## EXERCISE PASSAGE:
↓↓↓
X = train_data['Review']
y = train_data['Sentiment']

X_train, X_val, y_train, y_val = train_test_split(X, y, test_size=0.3, random_state=42)
X_test = test_data['Review']
y_test = test_data['Sentiment']

In [4]:
train_data.head()

Unnamed: 0,Review,Sentiment
1000,So there is no way for me to plug it in here i...,0
1001,"Good case, Excellent value.",1
1002,Great for the jawbone.,1
1003,Tied to charger for conversations lasting more...,0
1004,The mic is great.,1


In [5]:
test_data.head()

Unnamed: 0,Review,Sentiment
0,Wow... Loved this place.,1
1,Crust is not good.,0
2,Not tasty and the texture was just nasty.,0
3,Stopped by during the late May bank holiday of...,1
4,The selection on the menu was great and so wer...,1


# Let's Get Started

In [6]:
import spacy
from spacy import displacy

In [7]:
nlp = spacy.load('en_core_web_sm')
↑↑↑
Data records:
↓↓↓
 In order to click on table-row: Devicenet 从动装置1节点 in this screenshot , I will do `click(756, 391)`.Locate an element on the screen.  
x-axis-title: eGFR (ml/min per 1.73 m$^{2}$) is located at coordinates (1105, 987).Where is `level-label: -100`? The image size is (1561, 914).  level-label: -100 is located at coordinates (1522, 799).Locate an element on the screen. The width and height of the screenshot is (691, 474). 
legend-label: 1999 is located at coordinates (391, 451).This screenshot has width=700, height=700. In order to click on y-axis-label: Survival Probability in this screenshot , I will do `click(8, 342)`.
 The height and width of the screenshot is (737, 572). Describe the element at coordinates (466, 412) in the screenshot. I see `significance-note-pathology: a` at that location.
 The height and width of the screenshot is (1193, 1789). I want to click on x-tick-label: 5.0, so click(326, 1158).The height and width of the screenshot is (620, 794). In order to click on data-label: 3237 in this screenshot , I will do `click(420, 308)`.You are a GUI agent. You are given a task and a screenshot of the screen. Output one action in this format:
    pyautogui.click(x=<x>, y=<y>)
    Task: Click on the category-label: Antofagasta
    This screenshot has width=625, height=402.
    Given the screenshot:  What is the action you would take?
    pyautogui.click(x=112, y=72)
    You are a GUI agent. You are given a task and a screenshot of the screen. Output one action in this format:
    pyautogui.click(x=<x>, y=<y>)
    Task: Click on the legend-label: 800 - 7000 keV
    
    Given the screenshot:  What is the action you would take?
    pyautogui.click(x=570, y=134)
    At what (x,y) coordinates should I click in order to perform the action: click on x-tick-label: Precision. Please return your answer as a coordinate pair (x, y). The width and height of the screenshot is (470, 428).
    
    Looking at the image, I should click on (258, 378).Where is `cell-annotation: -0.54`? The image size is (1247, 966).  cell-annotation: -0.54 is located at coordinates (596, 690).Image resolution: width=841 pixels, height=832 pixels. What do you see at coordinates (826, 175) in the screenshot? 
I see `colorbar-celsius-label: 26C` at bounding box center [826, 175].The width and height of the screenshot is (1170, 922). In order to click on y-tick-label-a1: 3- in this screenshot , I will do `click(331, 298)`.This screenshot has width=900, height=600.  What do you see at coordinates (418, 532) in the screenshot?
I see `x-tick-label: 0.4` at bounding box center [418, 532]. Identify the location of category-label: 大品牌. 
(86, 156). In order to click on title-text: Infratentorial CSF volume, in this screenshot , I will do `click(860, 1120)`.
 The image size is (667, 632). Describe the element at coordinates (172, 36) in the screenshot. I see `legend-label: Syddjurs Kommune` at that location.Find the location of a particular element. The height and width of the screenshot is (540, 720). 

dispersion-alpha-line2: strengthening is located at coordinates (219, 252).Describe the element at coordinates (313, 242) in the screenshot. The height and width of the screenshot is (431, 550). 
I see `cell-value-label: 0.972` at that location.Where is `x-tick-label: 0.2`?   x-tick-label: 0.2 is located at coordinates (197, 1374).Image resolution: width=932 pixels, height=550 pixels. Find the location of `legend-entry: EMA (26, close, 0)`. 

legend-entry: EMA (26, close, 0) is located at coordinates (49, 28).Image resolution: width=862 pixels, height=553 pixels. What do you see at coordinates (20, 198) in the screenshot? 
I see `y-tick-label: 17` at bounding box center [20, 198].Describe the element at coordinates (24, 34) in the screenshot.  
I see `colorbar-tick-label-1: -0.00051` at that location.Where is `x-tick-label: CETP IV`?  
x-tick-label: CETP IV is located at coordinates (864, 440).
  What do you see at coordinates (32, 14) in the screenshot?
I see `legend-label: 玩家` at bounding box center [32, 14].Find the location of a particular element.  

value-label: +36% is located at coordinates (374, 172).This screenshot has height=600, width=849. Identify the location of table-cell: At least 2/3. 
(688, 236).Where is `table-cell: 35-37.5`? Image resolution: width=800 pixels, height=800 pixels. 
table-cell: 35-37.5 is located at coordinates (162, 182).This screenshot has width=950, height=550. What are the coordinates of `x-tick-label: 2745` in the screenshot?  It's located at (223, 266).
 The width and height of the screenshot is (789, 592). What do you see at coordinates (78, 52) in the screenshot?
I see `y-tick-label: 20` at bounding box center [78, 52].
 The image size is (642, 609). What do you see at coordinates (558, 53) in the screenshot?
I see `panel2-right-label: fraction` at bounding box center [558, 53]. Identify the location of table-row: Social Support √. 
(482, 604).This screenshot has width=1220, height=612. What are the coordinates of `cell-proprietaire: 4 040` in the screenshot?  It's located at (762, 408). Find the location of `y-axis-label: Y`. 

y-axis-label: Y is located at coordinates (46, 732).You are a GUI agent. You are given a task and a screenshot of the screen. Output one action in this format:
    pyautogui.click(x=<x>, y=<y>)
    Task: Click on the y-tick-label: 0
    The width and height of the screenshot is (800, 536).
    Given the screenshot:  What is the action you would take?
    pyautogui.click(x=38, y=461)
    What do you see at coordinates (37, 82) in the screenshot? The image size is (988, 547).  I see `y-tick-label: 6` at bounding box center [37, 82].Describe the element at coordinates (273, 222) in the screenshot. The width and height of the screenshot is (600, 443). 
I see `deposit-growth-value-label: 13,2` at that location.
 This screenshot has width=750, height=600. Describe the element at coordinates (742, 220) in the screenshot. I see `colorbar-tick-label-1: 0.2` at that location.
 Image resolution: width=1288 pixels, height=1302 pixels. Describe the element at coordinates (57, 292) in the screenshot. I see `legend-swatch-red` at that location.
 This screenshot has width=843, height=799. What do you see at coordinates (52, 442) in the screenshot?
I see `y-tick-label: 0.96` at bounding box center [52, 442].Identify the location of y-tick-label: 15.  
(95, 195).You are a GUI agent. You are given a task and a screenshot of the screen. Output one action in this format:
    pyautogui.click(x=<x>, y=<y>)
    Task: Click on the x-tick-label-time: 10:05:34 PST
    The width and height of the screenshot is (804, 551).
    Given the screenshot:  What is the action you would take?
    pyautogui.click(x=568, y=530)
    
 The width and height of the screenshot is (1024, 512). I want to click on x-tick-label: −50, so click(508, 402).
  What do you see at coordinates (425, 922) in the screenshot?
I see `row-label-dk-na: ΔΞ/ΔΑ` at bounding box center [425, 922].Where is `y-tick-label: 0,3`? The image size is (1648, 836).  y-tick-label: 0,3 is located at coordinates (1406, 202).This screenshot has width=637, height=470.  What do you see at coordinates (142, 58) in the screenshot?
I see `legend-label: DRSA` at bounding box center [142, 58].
↑↑↑
## DIRECTIVE 1:
List every variable name that the sentiment analysis notebook assigns a value to before the first "train_data.head()" call.
## DIRECTIVE 2:
Extend the spaCy sentiment analysis notebook, picking up right after the line that loads "en_core_web_sm".
The data records are separate material and have nothing to do with the sentiment analysis notebook.

## EXERCISE ANSWER 1:
X, y, X_train, X_val, y_train, y_val, X_test, y_test

## EXERCISE ANSWER 2:
In [8]:
nlp("Hello")[0].lemma_

'hello'

In [9]:
nlp("Hello")[0]

Hello

## Preprocessing

We need to create a function that given the text of a sentence preprocess it.

Some of the operations we can do:
- Case Normalization (automatic with lemmatization)
- Removing Stop Words
- Removing Punctuations or Special Symbols
- Lemmatization or Stemming

To insert it in a pipeline, you have to be sure that you start from a sentence and you get text tokens as output:

In [10]:
def preprocessing(sentence):
    doc = nlp(sentence)
    tokens = [token.lemma_ for token in doc if not token.is_punct and not token.is_stop]
    return tokens

In [15]:
preprocessing('Antonio has a fake beard ...')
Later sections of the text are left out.